Is the real harbinger of aesthetics the way in which architecture is presented (which is largely separate from the building itself)?
Is architectural aesthetics really only that non-tangible (or at least non-built) apparatus that sets up the presentation (of the image) and in turn more or less subliminally sets up the platform of appreciation within the minds of those receiving the image?

2001.09.18 12:10
Re: Is your tie straight?
In brief, beyond Villa Savoye and Marsailles, the 'box on pilotis' motif re-occurs in the upper middle section of the Governor's Palace for Chandigarh, and later within the also unexecuted design for the Palais des Congrès à Strasbourg (1964). There are several minor examples as well. It is surely a design approach that Le Corbusier continually re-worked throughout his career, thus I see it as a more consistant application of "theory".

2001.09.18 14:45
Re: LC 2 (addendum)
In Oeuvre Complète vol 7, p. 153, in the section on the Palais des Congrès, there is a curious reference to one of the peripherial buildings to the Palais--'6. Hotel 226x226 sur pilotis de 5 m'. The 226x226 dimension is the same one used when describing the metal "erector set" system of the Maison l'Homme. I've since always wondered if at that point LC was considering having the metal system of "boxes" also raised on pilotis. If so, it would be an interesting "exception."
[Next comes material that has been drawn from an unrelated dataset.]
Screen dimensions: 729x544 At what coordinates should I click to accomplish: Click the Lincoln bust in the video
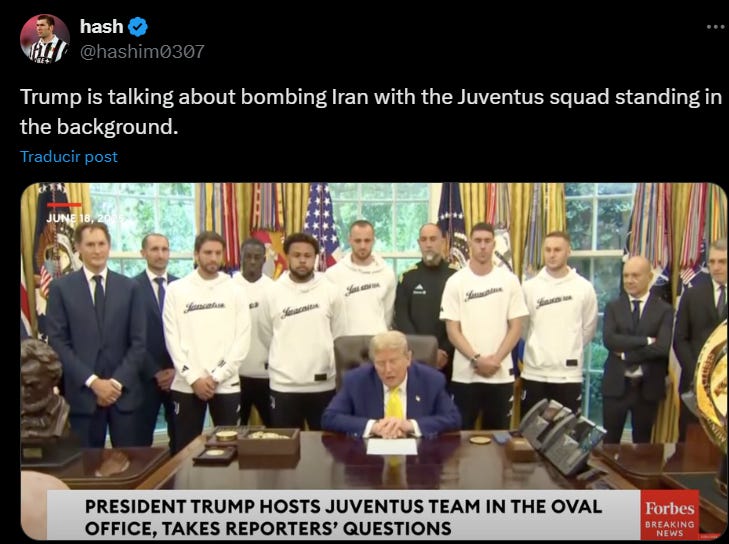pyautogui.click(x=43, y=391)
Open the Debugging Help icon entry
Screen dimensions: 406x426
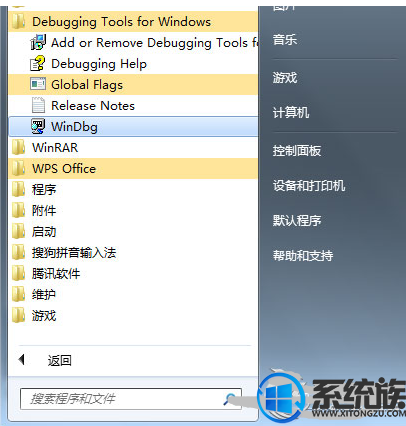tap(37, 63)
I also confer to what you relate about the "evil earth"--this adds much to the box raised on pilotis "theory".
The Church at Firminy-Vert is an interesting example in that the upper "box" is designed as a square the "morphs" into a circle while "ascending". When I was constructing Quondam's computer 3d model of Firminy, I was indeed struck by what the lower levels (beneath the church proper) were composed of, essentially a grid of rooms.